- Collected data -
—————

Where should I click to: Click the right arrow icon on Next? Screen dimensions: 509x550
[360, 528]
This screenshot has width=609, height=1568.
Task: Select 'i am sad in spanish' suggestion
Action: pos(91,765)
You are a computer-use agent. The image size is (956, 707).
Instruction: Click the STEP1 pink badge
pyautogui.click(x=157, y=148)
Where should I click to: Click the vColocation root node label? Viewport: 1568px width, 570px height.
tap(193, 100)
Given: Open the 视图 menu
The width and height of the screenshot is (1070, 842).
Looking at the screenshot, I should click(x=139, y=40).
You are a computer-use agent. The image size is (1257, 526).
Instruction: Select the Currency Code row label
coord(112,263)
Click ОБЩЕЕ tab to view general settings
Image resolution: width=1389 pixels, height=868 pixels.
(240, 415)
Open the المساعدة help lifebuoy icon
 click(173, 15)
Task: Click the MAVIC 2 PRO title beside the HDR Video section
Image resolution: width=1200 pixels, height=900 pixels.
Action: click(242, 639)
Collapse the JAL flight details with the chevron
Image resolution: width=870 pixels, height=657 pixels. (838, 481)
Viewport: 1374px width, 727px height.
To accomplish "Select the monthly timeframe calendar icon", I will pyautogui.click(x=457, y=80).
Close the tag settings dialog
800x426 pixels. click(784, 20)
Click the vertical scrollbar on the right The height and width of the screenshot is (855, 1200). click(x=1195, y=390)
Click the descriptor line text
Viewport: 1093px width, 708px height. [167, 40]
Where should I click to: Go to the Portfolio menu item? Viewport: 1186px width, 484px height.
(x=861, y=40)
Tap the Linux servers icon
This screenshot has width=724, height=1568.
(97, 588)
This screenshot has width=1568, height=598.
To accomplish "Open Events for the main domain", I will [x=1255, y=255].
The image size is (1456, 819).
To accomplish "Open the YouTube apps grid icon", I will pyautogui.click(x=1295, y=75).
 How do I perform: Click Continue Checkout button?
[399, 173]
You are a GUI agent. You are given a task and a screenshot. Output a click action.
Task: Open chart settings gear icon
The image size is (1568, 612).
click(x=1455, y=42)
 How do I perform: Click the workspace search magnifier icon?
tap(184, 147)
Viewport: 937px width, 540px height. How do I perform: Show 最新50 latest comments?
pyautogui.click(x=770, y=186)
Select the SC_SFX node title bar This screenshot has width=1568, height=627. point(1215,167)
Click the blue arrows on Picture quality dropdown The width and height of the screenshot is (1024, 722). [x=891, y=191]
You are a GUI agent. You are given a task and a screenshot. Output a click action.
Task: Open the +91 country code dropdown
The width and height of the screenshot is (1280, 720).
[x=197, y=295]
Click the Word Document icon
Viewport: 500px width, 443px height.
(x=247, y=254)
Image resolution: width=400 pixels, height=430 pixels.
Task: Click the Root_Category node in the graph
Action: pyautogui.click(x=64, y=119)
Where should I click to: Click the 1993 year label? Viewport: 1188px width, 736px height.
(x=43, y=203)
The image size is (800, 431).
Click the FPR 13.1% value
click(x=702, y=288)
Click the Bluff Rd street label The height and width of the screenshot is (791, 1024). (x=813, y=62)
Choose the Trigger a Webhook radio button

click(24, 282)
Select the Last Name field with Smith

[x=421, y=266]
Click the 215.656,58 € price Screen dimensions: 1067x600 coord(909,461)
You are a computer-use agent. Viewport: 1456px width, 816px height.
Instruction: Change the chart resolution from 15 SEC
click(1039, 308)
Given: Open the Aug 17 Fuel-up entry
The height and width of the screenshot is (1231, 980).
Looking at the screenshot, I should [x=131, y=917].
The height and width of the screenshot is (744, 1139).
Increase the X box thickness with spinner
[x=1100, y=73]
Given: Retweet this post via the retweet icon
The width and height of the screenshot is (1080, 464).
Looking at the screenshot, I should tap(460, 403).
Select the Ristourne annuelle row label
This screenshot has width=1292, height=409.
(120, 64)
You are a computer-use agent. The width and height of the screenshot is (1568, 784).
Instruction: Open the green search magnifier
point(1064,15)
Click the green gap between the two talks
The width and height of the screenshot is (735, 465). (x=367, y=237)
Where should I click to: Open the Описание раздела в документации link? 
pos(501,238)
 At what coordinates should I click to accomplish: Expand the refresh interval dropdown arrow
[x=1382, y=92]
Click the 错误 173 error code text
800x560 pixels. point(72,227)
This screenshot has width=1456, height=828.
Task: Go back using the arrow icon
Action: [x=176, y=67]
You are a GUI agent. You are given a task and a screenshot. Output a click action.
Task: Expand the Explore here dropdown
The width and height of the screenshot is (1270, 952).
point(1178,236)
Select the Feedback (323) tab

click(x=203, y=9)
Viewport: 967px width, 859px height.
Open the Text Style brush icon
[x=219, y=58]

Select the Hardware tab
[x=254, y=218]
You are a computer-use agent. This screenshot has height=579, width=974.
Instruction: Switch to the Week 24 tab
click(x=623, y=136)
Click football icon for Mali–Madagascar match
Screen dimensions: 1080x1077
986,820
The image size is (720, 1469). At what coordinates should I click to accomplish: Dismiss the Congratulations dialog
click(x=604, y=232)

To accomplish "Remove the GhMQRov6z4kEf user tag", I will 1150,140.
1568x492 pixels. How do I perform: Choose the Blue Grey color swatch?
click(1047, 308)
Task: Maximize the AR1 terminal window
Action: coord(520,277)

—————

- What you have to do -
Please give back the records exactly as written, beginning at the first line and including the line that holds "Given: Open the 视图 menu" as the last.

- Task output -
Where should I click to: Click the right arrow icon on Next? Screen dimensions: 509x550
[360, 528]
This screenshot has width=609, height=1568.
Task: Select 'i am sad in spanish' suggestion
Action: pos(91,765)
You are a computer-use agent. The image size is (956, 707).
Instruction: Click the STEP1 pink badge
pyautogui.click(x=157, y=148)
Where should I click to: Click the vColocation root node label? Viewport: 1568px width, 570px height.
tap(193, 100)
Given: Open the 视图 menu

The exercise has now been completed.